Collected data
------

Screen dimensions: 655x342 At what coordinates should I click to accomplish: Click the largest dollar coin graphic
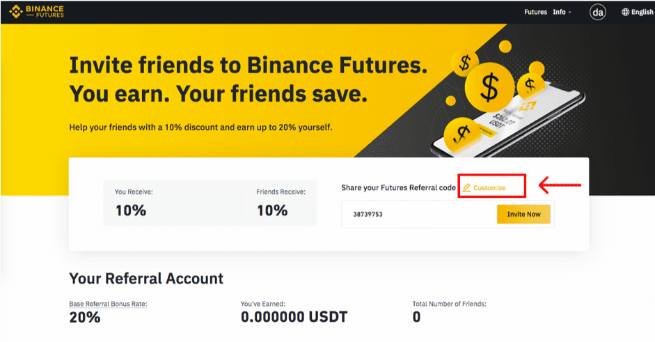point(489,87)
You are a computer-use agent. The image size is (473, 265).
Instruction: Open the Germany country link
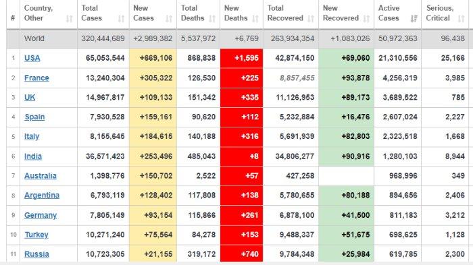(x=41, y=215)
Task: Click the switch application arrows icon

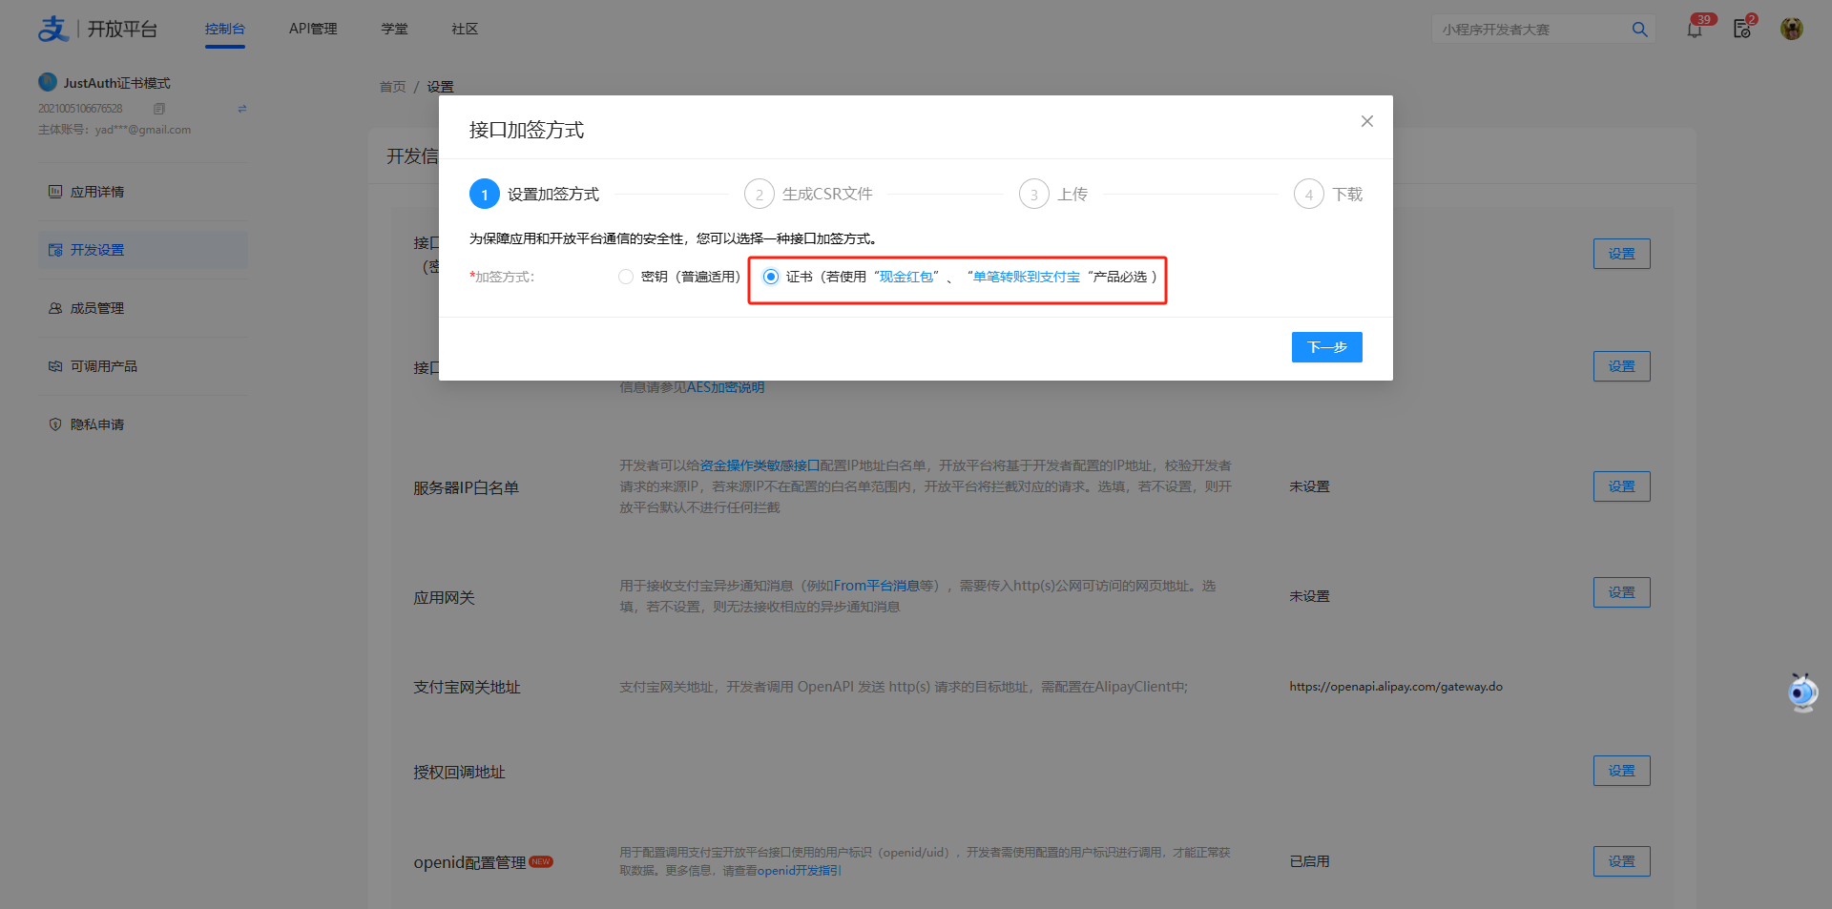Action: (242, 109)

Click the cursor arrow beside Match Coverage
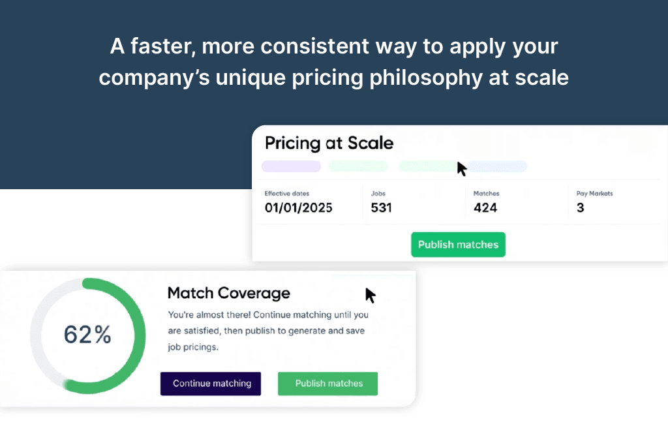coord(371,296)
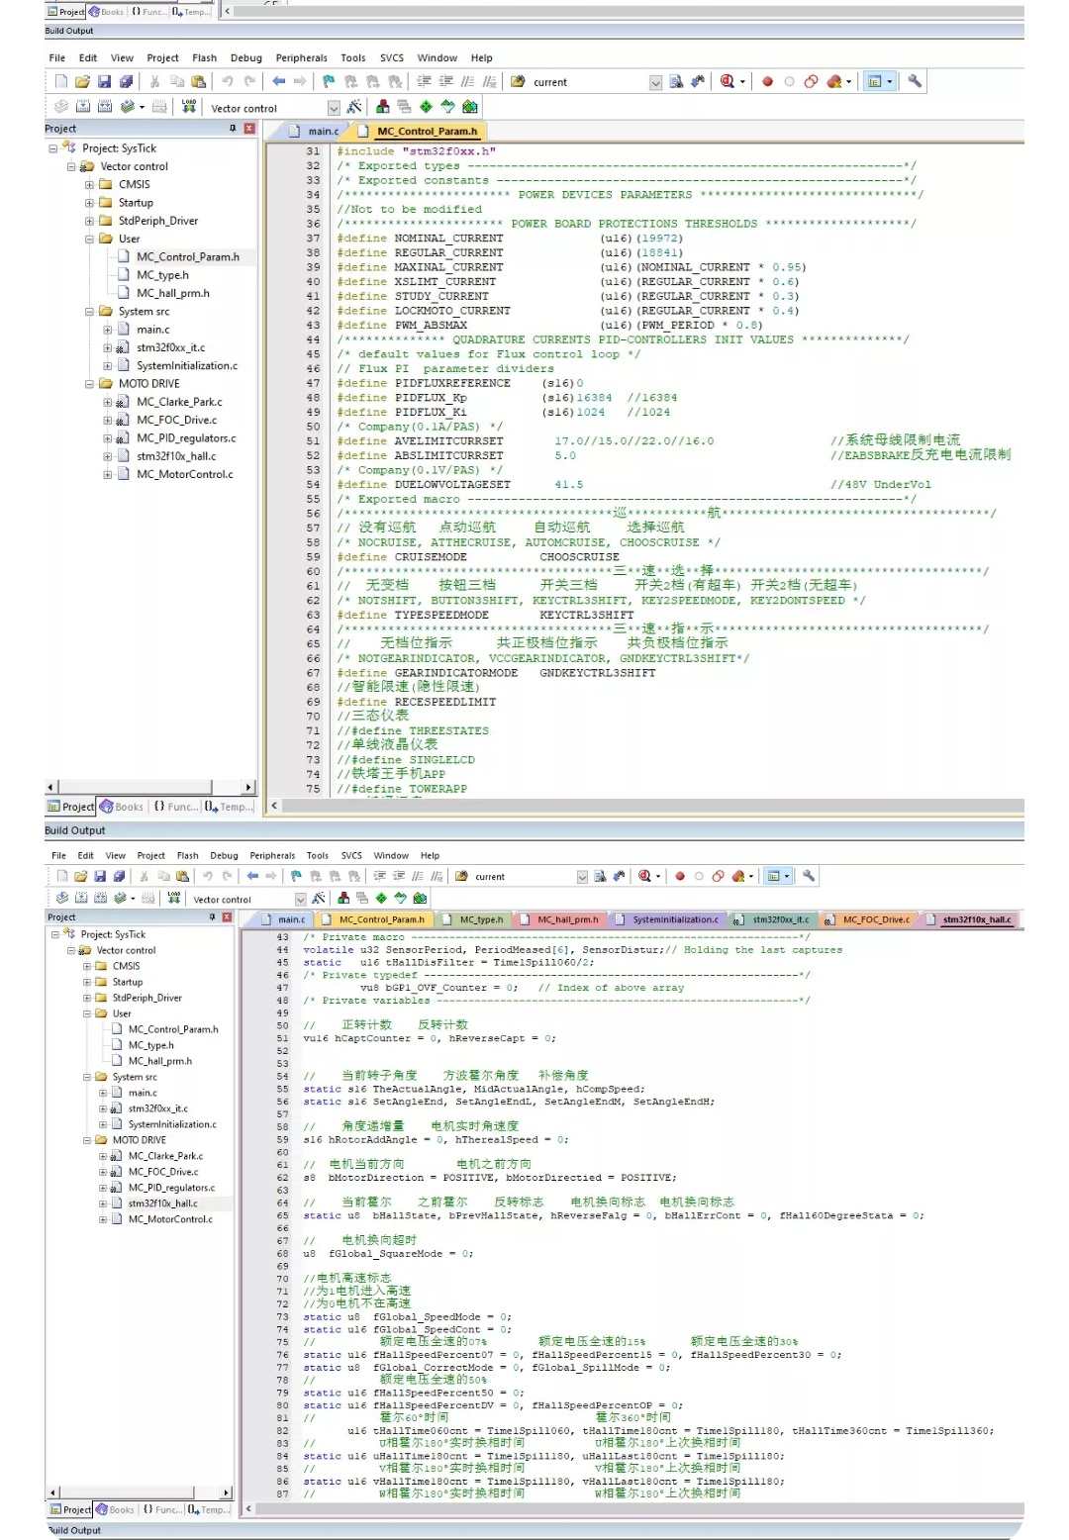
Task: Open the Configuration wrench icon in lower window
Action: click(809, 876)
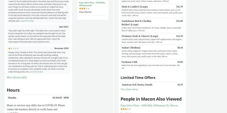Click star rating under People Also Viewed Papa John's
Viewport: 227px width, 113px height.
click(x=126, y=109)
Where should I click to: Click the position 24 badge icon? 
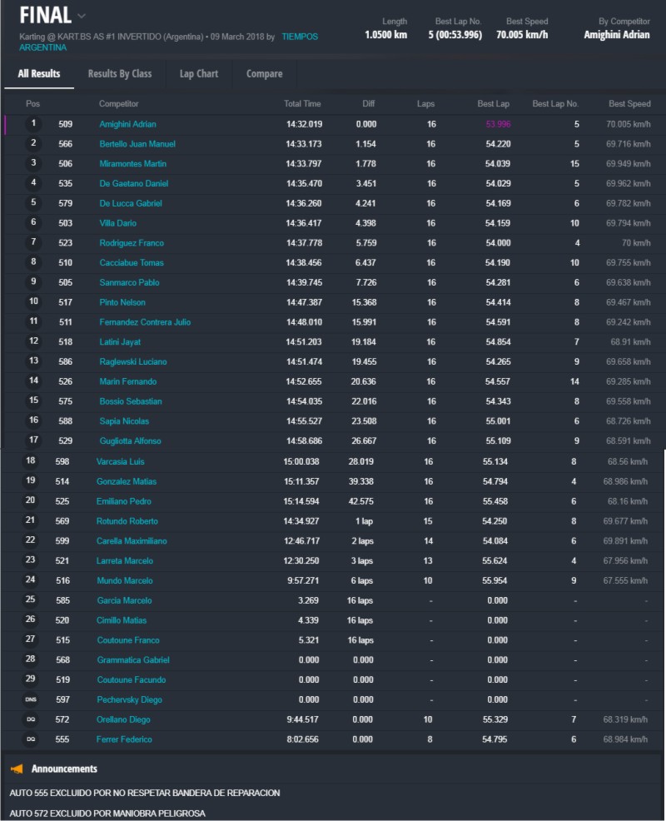coord(31,580)
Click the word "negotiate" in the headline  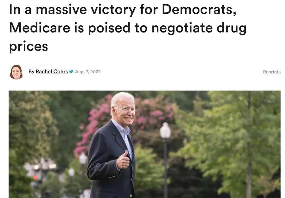click(x=182, y=28)
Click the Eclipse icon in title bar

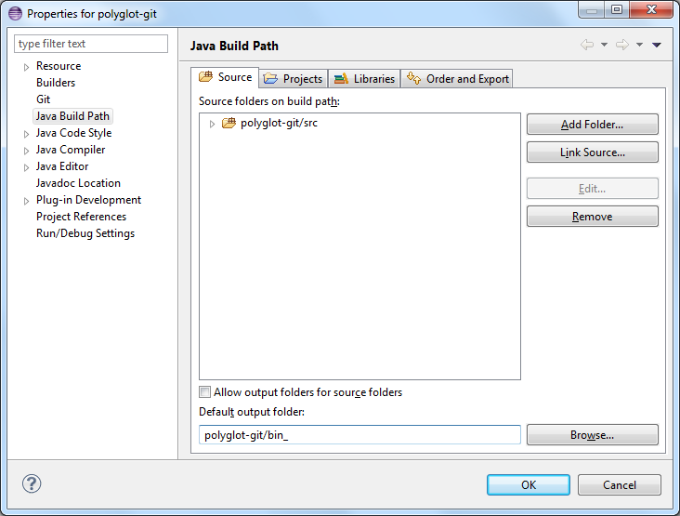coord(14,14)
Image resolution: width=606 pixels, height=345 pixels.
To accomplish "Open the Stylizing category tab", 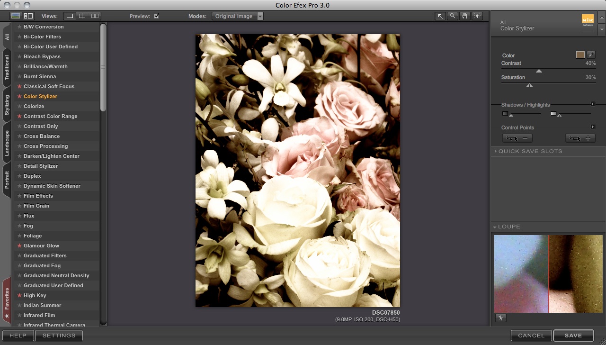I will pos(7,105).
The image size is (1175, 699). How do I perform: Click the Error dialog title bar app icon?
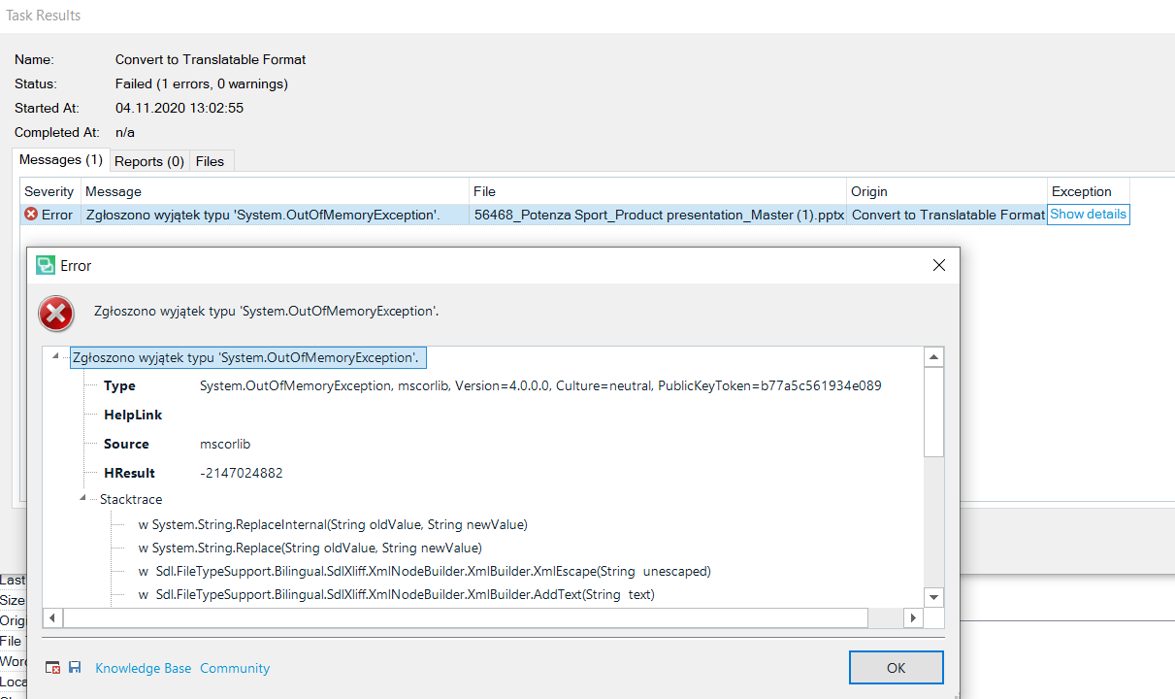pos(45,265)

------

Work order:
Starting with the line that contains "The image size is (1175, 699)." and ending with the last line of the data above, transcribe exactly those lines and no others, without pictures.

Answer section:
The image size is (1175, 699). How do I perform: Click the Error dialog title bar app icon?
pos(45,265)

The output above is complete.